約莫四尺高的四張紅木屏風立地,竟是並排的四君子圖。承熹略一看便覺眼熟,盯着只佔了半幅屏風長短的紅梅圖細看了兩眼,終於想明白了這四張圖爲何覺着眼熟了。

這屏風上的四君子,竟是她許多年前所畫,與宮中書房裡的四君子圖也一模一樣。只是細細看去,佈局筆法與她稍有不同,似是別人刻意仿了來的。

江儼見她看着那屏風愣怔,解釋道:“這是屬下找了一位精通模仿的畫師仿得,把公主畫的那四幅口述於他,只是那畫師未能親眼所見,畫出來的終有些許差異。尤其是這紅梅圖,更是未能仿得風骨。”

承熹一時驚怔不能言語,把整個書房都細緻環視一遍。紅木格子博古櫃,文昌位的四枝富貴竹,一旁端正放置的禪椅枕首寬闊,可靜坐理禪的矮案便在其對面,案上的香薰鼎爐與紫砂茶具靜靜擺着,檀香嫋嫋,似沉澱了多年寂靜時光。

旁邊一張畫案上放置了許多用油紙裹了皮並細緻卷好的畫卷,便是細緻到桌上鎮紙,繪有湘竹的烏木筆筒,也通通與她書房擺設無二。
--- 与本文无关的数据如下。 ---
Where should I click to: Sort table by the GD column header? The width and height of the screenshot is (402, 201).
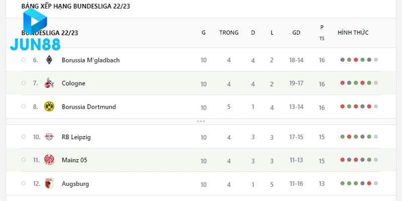point(296,33)
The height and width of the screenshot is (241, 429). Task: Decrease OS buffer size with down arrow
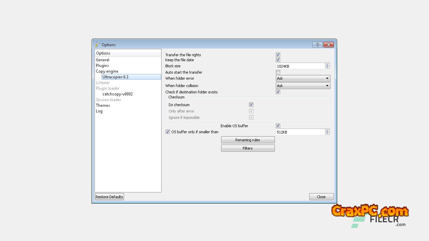click(x=327, y=134)
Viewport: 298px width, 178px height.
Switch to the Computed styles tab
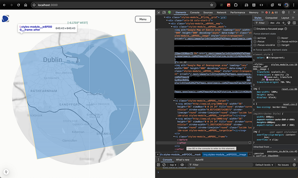point(271,18)
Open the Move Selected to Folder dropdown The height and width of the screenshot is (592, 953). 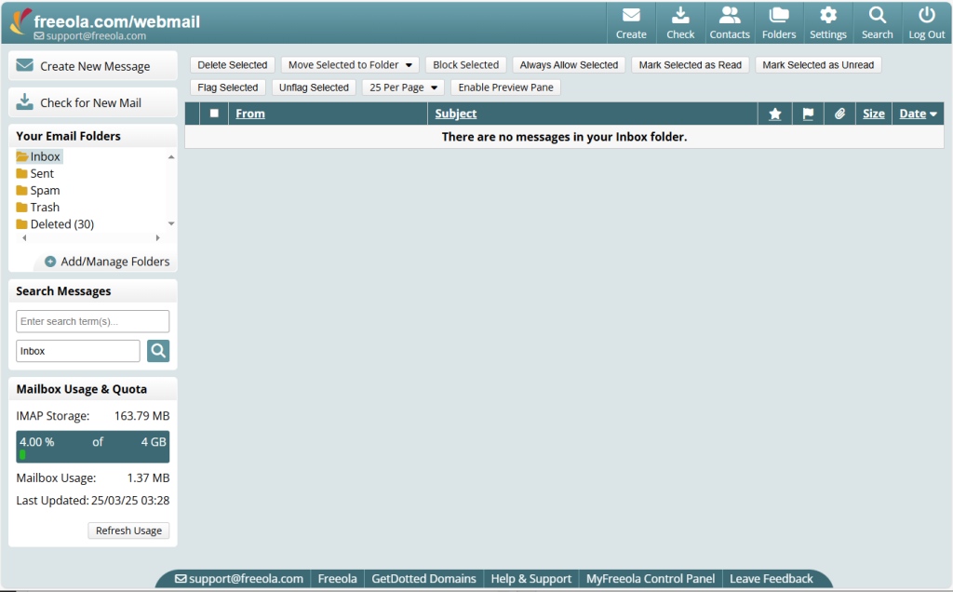click(349, 65)
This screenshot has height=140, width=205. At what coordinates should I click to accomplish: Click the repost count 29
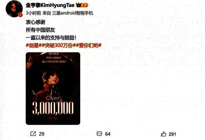click(x=42, y=134)
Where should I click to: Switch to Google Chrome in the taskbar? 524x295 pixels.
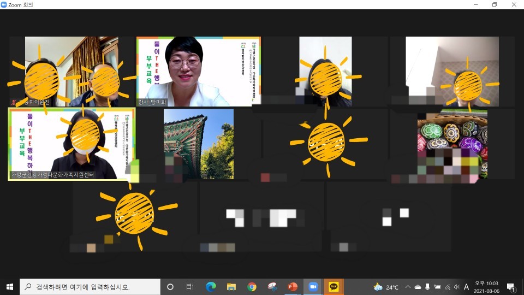point(252,287)
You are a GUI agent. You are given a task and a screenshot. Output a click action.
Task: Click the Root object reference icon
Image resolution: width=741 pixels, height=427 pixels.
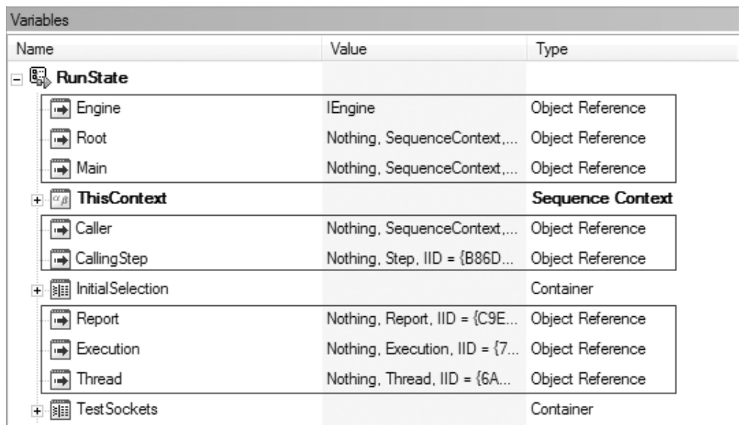(60, 138)
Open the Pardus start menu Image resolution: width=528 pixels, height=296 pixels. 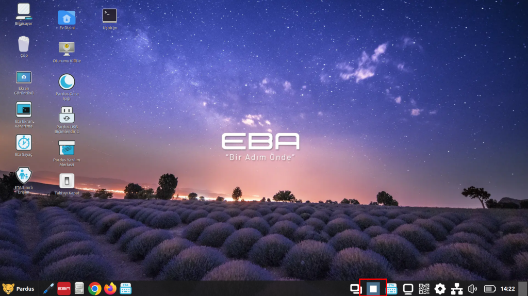pos(19,288)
掛在牆上的七絃蕉葉瑤琴從未有人彈過,卻精心保養無一根澀弦,只輕輕按弦聽聽它的音韻便知。

便是盆景插花等等擺設,也跟長樂宮的書房一模一樣。

承熹一時只覺恍惚,竟不知自己到底身在何處。宮中的書房是她花了大心思佈置的,她八年間常常在那處呆着,今日添個插瓶,明日添枝湖筆,他又如何能都知曉?

“江儼……”她低低喚了一聲,不知怎的突然不敢擡眼看他,只拿着手中青瓷筆洗細細端詳,輕聲問道:“你究竟下了多少功夫,才佈置出這間與宮裡別無二致的書房?”

江儼靜默須臾,眸底的懷戀比她更深:“屬下自小愚鈍,只是也不知怎的,但凡關乎公主的事,屬下便可過目不忘。”

見公主擡眼定定看着自己,江儼只覺心尖那一處被火撩了似的,飛快錯開眼,淡聲道:“每次見到公主書房內添了什麼新物件,就記下來,去找宮中的庫房管事問問是何物或是何人何處獻上來的。公主所用常常都是陛下賞賜,都有詳細記錄,一查便知。”

明明這般複雜的事,只有他會刻意往輕巧裡說,承熹不由問:“然後呢?”

“屬下趁着月底休沐那一日便去古玩樓中找找,實在找不到的便求兄長南下做生意時順道帶回來。”

“不過是些解悶的文玩,何須這般勞心勞神?”想想他爲這些外物勞心傷神,承熹心中又酸又甜,又顰眉擔憂道:“這其中許多是上供皇家的,若是被有心人發現逾制參了本子,可怎麼是好?”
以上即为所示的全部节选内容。